→ **EXERCISE INSTRUCTIONS**
Below is a block of records. Copy every line in it that contains the word "Planning".

[Collected data entries]
━━━━━━━━━━

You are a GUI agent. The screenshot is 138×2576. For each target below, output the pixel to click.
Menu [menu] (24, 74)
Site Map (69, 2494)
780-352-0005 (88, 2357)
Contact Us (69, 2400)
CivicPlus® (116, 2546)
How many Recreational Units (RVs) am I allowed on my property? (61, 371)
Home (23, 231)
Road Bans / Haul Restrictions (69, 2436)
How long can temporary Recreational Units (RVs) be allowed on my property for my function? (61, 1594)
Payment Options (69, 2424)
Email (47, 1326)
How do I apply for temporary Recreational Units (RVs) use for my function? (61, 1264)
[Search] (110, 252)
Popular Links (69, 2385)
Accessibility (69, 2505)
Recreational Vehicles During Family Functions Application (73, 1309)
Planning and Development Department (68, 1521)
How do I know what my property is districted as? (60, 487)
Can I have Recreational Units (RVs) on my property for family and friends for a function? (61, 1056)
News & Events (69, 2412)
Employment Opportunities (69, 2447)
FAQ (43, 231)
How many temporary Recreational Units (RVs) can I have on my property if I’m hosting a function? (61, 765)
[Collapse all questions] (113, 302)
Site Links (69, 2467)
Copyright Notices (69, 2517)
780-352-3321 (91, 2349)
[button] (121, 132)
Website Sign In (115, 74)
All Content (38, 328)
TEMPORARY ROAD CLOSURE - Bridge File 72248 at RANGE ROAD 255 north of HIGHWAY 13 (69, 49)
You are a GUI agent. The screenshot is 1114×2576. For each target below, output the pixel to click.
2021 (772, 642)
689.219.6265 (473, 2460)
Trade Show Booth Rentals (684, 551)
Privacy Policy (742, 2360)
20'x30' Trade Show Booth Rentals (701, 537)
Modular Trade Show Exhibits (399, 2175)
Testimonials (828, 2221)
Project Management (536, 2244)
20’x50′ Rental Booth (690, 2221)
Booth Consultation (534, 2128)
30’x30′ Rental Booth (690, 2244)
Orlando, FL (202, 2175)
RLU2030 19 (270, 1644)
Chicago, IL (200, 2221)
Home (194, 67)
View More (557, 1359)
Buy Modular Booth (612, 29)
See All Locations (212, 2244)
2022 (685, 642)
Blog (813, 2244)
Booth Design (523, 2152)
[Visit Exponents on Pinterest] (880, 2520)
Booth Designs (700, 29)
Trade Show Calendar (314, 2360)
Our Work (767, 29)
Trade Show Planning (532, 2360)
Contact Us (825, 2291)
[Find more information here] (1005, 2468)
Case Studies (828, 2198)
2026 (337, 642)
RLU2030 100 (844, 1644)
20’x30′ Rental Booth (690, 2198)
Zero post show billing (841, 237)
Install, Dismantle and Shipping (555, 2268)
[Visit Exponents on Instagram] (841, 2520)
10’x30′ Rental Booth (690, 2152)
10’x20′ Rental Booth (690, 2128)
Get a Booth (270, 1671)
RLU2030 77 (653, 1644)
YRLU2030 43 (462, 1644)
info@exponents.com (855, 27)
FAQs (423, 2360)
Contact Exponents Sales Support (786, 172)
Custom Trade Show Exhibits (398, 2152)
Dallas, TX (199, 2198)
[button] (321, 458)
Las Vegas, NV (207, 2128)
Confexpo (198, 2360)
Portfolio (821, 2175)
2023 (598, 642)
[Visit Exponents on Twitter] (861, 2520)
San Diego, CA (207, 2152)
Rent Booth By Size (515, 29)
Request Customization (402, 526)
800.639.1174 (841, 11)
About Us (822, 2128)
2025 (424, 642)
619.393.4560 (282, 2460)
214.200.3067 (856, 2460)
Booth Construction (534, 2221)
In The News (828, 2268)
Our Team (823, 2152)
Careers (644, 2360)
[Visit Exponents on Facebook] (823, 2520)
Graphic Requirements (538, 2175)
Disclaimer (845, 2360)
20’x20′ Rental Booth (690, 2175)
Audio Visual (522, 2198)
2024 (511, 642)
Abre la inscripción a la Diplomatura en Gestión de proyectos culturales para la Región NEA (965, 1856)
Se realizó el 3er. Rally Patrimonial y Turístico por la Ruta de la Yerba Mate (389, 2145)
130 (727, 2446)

━━━━━━━━━━

→ **TASK OUTPUT**
Planning and Development Department (68, 1521)
Trade Show Planning (532, 2360)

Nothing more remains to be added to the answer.